Black Vulture country just before the tunnel into Gorg Blau

Black Vulture over that distant ridge

While this one came a little closer from the west

Through a tunnel and out we popped at the Panta de Gorg Blau with a suitable car park to look along the length of the lake. Song Thrushes and Robins sung from the hillside and three Griffon and two Black Vultures cruised the escarpment. One of the Blacks even perched up and looked fine through the scope although I would not actually like to guess the distances involved!

Panta de Gorg Blau

Ummm... well...

Black Vulture

Cormorants were the only birds on the lake itself and a Grey Wagtail flitted alongside. Continuing on, we soon came to the Cuber Reservoir but the visibility was deteriorating and nothing was added but it was a fine place to sit for lunch with a view.

Cuber Reservoir

The wiggly road continued westwards with occasional stops to take in the views, albeit briefly for fear of losing an extremity. One such stop had signs up about ‘Big Game Hunting’ and the attempt to eradicate Coatimundis that have been released! The usual suite of species were encountered but once again it was the wall of sound from countless Song Thrushes that mesmerised me and yet only one or two were seen.  I presume that these are wintering birds here but with so little other sound it was spellbinding.

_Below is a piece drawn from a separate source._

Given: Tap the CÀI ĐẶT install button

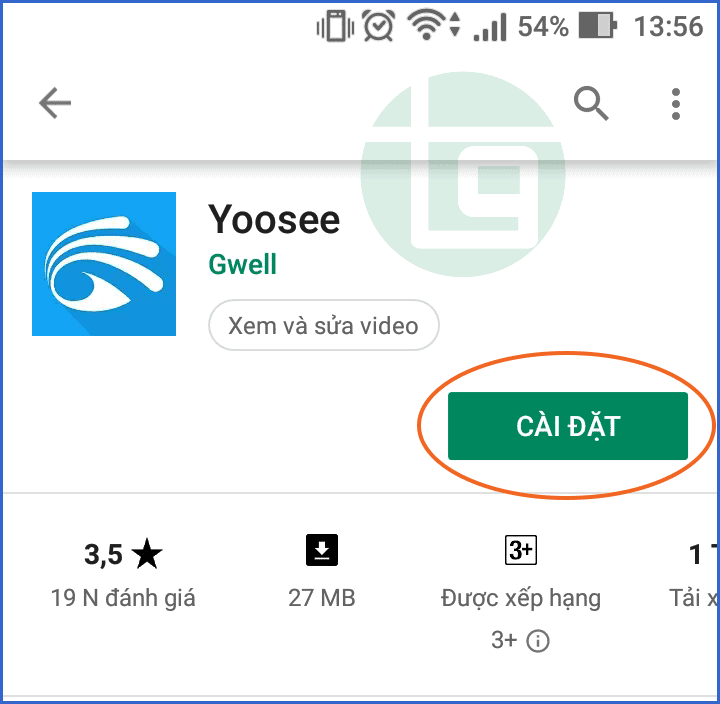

Narrow-leaved Mock Privet Phillyrea angustifolia looks like a tiny black olive

Asparagus albus with sharp thorns


Port de Soller

Cloud pouring down the mountain

From here we dropped down the mountains to sealevel and on hitting the Ma11 I turned north to Port de Soller.  The journey across had not taken as long as I hoped due to the inclement weather so with time to utilise we went for another coffee in this delightful harbour resort. Like everywhere else it was deserted but we found a nice cafe alongside the river into the sea and could watch the Yellow-legged Gulls and an obliging Shag from the warm interior.   

Port de Soller

Shag - Barry Jackson

Yellow-legged Gull

Some House Sparrows came mumping once we were back outside and below us on the river about 60 graceful Crag Martins were careening up and down catching invisible insects.

Three House Martins were with them too and White Wagtails and a Common Sandpiper bobbed their respective tails along the margins.  

Best I could do with the Crags in pant light!
The little park that led back to the car was full of Chiffchaffs which were grovelling in the grass and a couple of Black Redstarts and several Serins joined them. Everything looked frozen.

Black Redstart


I decided to continue along the Ma10 as it hugged the coast passing through amazing twisted ancient olive groves and the lovely hillside town of Deia with its literary links before a sign lured me to descend down to the little village of Port de Valldermossa. Let’s just say that the zig-zag road could be described as interesting, narrow and challenging or possibly just terrifying but I made it down to the quay to stretch our legs and get sprayed on by the sea and to get some superb views along the rugged coast. The drive back up was just as much fun.

Port de Valldermossa

This was to be our last stop; the weather was properly closing in and so we decided to head to the airport in Palma early for our 9pm flight home. All went well and we touched down not long before midnight and were home by one to a eight inch covering of snow with more already descending from the leaden skies after a lovely four days spent with good friends.